* **Extracted entries**
______________________________

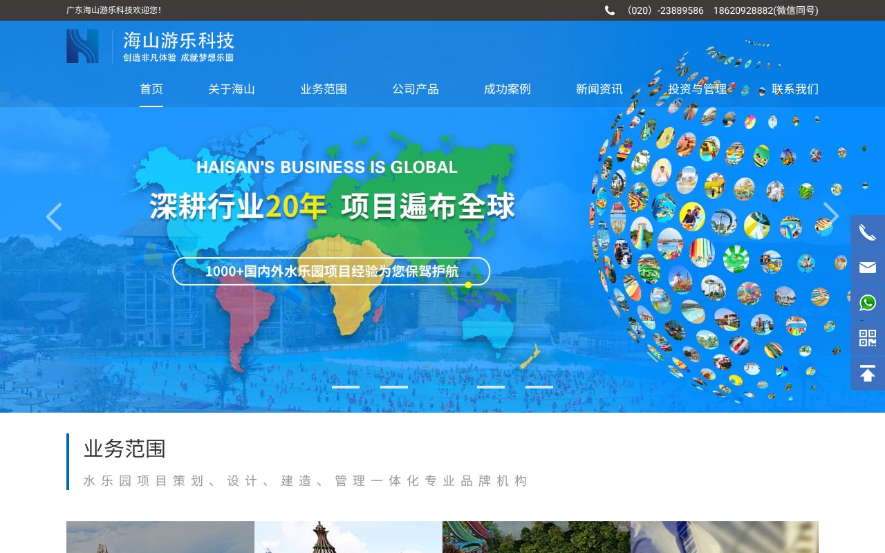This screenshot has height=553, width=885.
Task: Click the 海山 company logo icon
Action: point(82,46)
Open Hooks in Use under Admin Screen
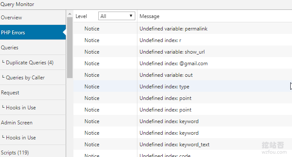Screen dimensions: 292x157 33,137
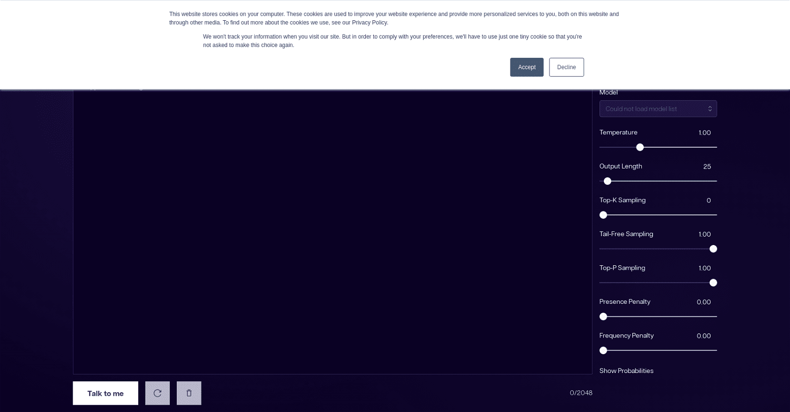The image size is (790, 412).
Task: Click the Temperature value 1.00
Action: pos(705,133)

______________________________

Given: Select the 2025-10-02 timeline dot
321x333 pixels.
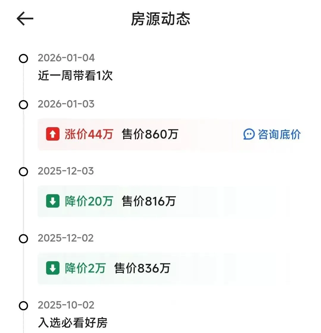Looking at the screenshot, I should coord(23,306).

______________________________

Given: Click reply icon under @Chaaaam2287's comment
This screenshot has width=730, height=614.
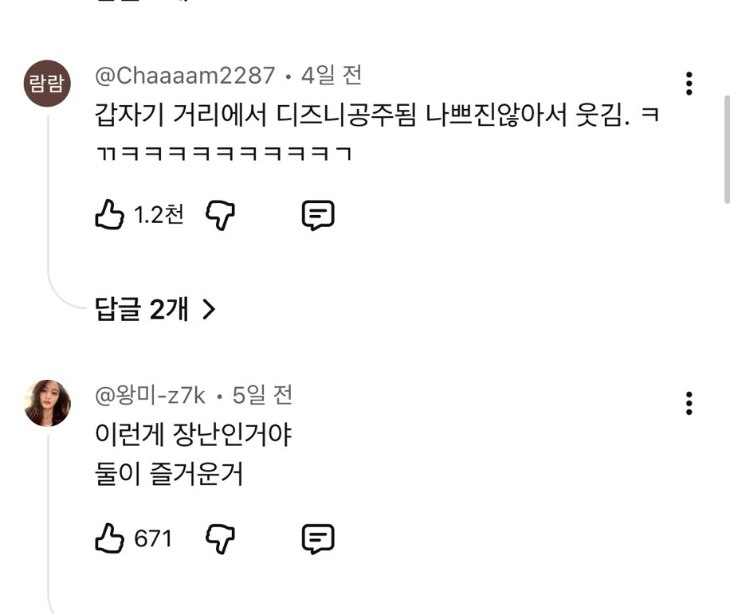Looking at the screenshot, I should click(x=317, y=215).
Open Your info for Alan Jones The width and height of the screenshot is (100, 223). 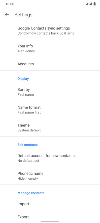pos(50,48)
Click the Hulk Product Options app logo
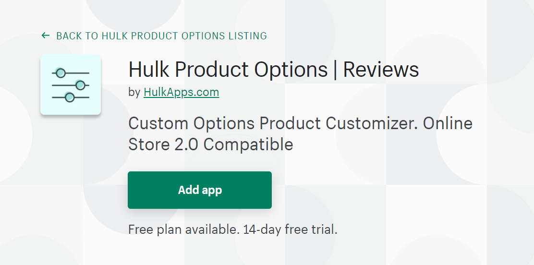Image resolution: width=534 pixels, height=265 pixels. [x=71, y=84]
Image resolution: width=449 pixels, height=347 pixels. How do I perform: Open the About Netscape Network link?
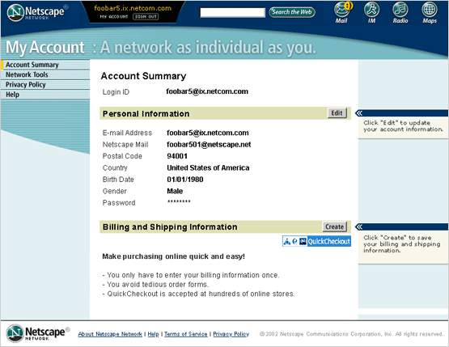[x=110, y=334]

______________________________

* **What the task requires**
The response must give every line from the material above that holds the string "Given".

* **Finished task**
Given: Select the 2025-10-02 timeline dot
Given: Click reply icon under @Chaaaam2287's comment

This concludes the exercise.